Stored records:
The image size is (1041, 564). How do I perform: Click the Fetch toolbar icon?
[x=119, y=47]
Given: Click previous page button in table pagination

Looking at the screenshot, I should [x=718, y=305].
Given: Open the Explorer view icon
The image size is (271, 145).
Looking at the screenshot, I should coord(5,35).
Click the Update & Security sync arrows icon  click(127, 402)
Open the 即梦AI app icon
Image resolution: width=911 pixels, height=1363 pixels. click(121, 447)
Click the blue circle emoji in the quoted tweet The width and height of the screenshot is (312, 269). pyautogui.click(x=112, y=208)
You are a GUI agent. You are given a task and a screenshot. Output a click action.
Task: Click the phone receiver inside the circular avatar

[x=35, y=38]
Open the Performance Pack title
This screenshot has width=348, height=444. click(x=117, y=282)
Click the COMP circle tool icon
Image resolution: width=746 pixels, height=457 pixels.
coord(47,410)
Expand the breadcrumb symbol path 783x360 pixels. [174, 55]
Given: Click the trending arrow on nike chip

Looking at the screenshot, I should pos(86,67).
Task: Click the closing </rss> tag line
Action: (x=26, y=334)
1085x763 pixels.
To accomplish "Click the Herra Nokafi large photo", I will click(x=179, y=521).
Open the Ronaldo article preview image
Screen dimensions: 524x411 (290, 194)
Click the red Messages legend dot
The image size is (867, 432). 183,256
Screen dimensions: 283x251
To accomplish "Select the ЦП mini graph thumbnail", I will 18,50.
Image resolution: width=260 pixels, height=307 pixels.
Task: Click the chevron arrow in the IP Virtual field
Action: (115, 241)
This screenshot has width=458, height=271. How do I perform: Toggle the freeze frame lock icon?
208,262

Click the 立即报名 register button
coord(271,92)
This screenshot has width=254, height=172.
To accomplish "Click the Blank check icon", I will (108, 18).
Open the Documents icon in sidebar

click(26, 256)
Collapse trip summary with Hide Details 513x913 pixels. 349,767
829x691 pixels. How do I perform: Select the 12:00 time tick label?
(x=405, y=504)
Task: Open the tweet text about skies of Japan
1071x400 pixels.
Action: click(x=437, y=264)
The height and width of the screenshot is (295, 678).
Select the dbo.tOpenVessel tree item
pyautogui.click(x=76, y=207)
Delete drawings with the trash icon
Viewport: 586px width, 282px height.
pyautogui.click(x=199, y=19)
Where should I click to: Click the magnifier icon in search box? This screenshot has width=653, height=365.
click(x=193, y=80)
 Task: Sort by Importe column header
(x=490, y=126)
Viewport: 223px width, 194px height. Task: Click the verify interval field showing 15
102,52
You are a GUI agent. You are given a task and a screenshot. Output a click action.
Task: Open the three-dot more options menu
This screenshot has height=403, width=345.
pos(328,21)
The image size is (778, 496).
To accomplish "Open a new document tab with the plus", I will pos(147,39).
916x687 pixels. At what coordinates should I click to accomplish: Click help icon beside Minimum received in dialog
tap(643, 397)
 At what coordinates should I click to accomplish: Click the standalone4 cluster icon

## TASK DETAILS
Take the lines above and print them exactly.

## SOLUTION TO THIS TASK
The image size is (1041, 564). How do I perform: Click the Fetch toolbar icon?
[x=119, y=47]
Given: Click previous page button in table pagination

Looking at the screenshot, I should [x=718, y=305].
Given: Open the Explorer view icon
The image size is (271, 145).
Looking at the screenshot, I should coord(5,35).
Click the Update & Security sync arrows icon  click(127, 402)
Open the 即梦AI app icon
Image resolution: width=911 pixels, height=1363 pixels. click(121, 447)
Click the blue circle emoji in the quoted tweet The width and height of the screenshot is (312, 269). pyautogui.click(x=112, y=208)
You are a GUI agent. You are given a task and a screenshot. Output a click action.
Task: Click the phone receiver inside the circular avatar

[x=35, y=38]
Open the Performance Pack title
This screenshot has width=348, height=444. click(x=117, y=282)
Click the COMP circle tool icon
Image resolution: width=746 pixels, height=457 pixels.
coord(47,410)
Expand the breadcrumb symbol path 783x360 pixels. [174, 55]
Given: Click the trending arrow on nike chip

Looking at the screenshot, I should pos(86,67).
Task: Click the closing </rss> tag line
Action: (x=26, y=334)
1085x763 pixels.
To accomplish "Click the Herra Nokafi large photo", I will click(x=179, y=521).
Open the Ronaldo article preview image
Screen dimensions: 524x411 (290, 194)
Click the red Messages legend dot
The image size is (867, 432). 183,256
Screen dimensions: 283x251
To accomplish "Select the ЦП mini graph thumbnail", I will 18,50.
Image resolution: width=260 pixels, height=307 pixels.
Task: Click the chevron arrow in the IP Virtual field
Action: (115, 241)
This screenshot has width=458, height=271. How do I perform: Toggle the freeze frame lock icon?
208,262

Click the 立即报名 register button
coord(271,92)
This screenshot has width=254, height=172.
To accomplish "Click the Blank check icon", I will (108, 18).
Open the Documents icon in sidebar

click(26, 256)
Collapse trip summary with Hide Details 513x913 pixels. 349,767
829x691 pixels. How do I perform: Select the 12:00 time tick label?
(x=405, y=504)
Task: Open the tweet text about skies of Japan
1071x400 pixels.
Action: click(x=437, y=264)
The height and width of the screenshot is (295, 678).
Select the dbo.tOpenVessel tree item
pyautogui.click(x=76, y=207)
Delete drawings with the trash icon
Viewport: 586px width, 282px height.
pyautogui.click(x=199, y=19)
Where should I click to: Click the magnifier icon in search box? This screenshot has width=653, height=365.
click(x=193, y=80)
 Task: Sort by Importe column header
(x=490, y=126)
Viewport: 223px width, 194px height. Task: Click the verify interval field showing 15
102,52
You are a GUI agent. You are given a task and a screenshot. Output a click action.
Task: Open the three-dot more options menu
This screenshot has height=403, width=345.
pos(328,21)
The image size is (778, 496).
To accomplish "Open a new document tab with the plus", I will pos(147,39).
916x687 pixels. At what coordinates should I click to accomplish: Click help icon beside Minimum received in dialog
tap(643, 397)
 At what coordinates should I click to accomplish: Click the standalone4 cluster icon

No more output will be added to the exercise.